**Exercise brief**. Leaving out every picture, please repeat exactly the line that contains "Suriname (131, 2348)" and each line after it through the final line below.

**Dataset entries**.
|---|

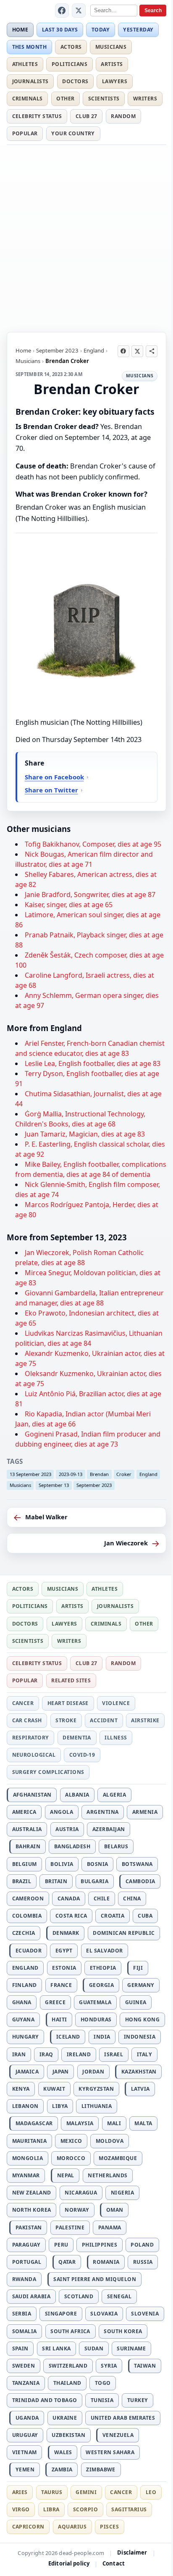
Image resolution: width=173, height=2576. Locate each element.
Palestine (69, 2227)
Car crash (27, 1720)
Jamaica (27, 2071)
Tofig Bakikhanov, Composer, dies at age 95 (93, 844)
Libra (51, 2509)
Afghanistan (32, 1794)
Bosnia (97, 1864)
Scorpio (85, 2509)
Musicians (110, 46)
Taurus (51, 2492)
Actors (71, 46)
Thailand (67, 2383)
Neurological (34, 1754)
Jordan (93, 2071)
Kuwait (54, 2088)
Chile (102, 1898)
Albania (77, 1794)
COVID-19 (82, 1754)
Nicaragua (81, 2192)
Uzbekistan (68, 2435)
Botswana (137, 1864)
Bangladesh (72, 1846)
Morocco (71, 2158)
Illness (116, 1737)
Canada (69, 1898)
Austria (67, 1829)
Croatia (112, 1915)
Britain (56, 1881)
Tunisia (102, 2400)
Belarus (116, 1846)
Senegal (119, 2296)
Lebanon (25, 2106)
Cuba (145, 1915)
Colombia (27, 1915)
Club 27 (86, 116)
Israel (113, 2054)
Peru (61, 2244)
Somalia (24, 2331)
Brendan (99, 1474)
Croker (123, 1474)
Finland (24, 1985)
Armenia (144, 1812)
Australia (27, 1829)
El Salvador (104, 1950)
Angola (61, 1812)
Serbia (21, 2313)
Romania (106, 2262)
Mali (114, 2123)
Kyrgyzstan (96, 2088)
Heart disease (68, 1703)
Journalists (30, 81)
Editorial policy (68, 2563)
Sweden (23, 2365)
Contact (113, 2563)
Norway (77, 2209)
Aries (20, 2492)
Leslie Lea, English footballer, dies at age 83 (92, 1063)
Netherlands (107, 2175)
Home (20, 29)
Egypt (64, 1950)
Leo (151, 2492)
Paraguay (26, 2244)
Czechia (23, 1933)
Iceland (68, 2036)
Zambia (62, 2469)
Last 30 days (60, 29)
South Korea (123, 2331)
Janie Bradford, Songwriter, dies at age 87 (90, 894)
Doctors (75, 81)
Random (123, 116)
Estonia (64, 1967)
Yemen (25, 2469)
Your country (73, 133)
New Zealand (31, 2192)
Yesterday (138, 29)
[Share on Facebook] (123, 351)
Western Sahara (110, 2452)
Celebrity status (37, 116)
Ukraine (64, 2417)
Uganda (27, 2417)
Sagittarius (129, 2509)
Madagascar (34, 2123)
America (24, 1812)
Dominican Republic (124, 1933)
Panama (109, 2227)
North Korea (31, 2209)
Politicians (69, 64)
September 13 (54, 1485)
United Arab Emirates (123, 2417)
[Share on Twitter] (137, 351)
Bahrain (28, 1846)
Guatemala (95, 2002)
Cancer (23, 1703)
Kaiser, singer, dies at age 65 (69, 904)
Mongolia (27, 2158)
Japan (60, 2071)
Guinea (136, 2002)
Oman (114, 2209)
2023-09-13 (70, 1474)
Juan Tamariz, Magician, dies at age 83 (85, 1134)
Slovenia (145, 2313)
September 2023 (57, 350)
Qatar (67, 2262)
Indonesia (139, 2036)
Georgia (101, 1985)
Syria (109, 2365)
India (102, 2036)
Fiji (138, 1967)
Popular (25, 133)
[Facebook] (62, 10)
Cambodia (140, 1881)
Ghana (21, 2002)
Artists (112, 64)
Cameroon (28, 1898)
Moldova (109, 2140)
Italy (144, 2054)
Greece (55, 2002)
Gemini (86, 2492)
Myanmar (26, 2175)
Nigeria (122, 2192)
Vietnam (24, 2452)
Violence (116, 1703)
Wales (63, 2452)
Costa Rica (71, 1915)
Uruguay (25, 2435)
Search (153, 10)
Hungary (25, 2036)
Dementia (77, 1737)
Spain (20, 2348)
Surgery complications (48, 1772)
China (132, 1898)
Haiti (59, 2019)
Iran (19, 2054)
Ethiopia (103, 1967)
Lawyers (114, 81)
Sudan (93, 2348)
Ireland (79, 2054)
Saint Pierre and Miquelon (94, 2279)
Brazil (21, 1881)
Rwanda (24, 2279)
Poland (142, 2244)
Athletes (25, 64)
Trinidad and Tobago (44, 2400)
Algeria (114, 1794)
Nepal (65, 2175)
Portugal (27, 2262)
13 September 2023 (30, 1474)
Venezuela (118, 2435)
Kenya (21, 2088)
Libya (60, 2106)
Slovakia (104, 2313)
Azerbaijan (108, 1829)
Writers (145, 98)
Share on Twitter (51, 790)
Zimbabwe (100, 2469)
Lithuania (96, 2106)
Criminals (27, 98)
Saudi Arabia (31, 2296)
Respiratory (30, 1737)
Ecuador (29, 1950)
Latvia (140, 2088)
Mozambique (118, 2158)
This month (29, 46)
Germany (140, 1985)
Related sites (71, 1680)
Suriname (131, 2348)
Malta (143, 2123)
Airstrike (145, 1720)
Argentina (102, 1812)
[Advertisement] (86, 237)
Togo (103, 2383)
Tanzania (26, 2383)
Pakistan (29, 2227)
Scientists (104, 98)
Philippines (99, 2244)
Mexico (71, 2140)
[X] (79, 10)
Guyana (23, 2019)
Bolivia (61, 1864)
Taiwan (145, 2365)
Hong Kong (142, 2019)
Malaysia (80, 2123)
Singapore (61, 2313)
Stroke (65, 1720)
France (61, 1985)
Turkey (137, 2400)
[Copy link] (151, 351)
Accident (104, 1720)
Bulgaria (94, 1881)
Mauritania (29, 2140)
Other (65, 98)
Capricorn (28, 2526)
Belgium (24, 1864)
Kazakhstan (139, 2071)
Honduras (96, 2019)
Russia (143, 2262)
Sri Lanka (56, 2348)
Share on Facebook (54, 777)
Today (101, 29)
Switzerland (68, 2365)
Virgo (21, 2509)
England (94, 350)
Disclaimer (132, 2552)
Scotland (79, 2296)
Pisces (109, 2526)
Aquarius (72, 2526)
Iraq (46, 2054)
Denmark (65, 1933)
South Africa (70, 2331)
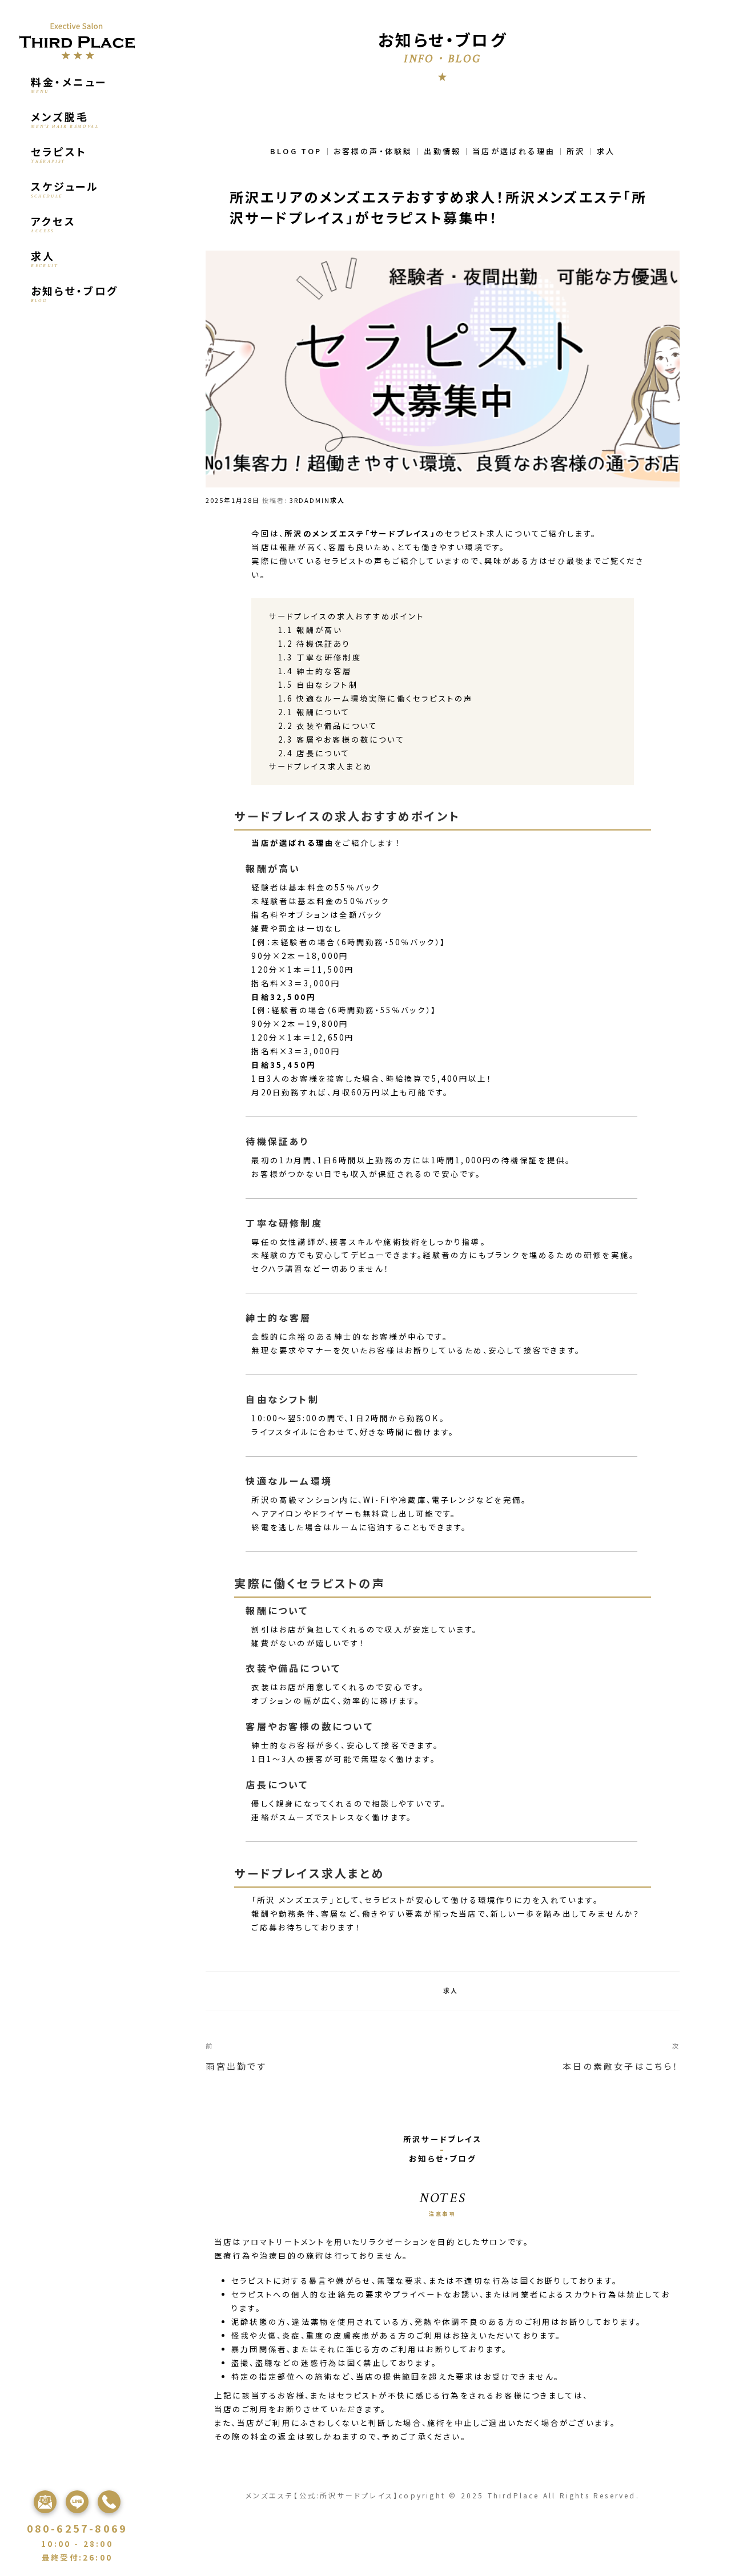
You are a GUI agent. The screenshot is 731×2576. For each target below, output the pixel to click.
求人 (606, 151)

|---|

**Solution to the problem**.
Suriname (131, 2348)
Malta (143, 2123)
Airstrike (145, 1720)
Argentina (102, 1812)
[Advertisement] (86, 237)
Togo (103, 2383)
Tanzania (26, 2383)
Pakistan (29, 2227)
Scientists (104, 98)
Philippines (99, 2244)
Mexico (71, 2140)
[X] (79, 10)
Guyana (23, 2019)
Bolivia (61, 1864)
Taiwan (145, 2365)
Hong Kong (142, 2019)
Malaysia (80, 2123)
Singapore (61, 2313)
Stroke (65, 1720)
France (61, 1985)
Turkey (137, 2400)
[Copy link] (151, 351)
Accident (104, 1720)
Bulgaria (94, 1881)
Mauritania (29, 2140)
Other (65, 98)
Capricorn (28, 2526)
Belgium (24, 1864)
Kazakhstan (139, 2071)
Honduras (96, 2019)
Russia (143, 2262)
Sri Lanka (56, 2348)
Share on Facebook (54, 777)
Today (101, 29)
Switzerland (68, 2365)
Virgo (21, 2509)
England (94, 350)
Disclaimer (132, 2552)
Scotland (79, 2296)
Pisces (109, 2526)
Aquarius (72, 2526)
Iraq (46, 2054)
Denmark (65, 1933)
South Africa (70, 2331)
You are a GUI agent. The screenshot is 731×2576. For each target below, output the pixel to click.
求人 (606, 151)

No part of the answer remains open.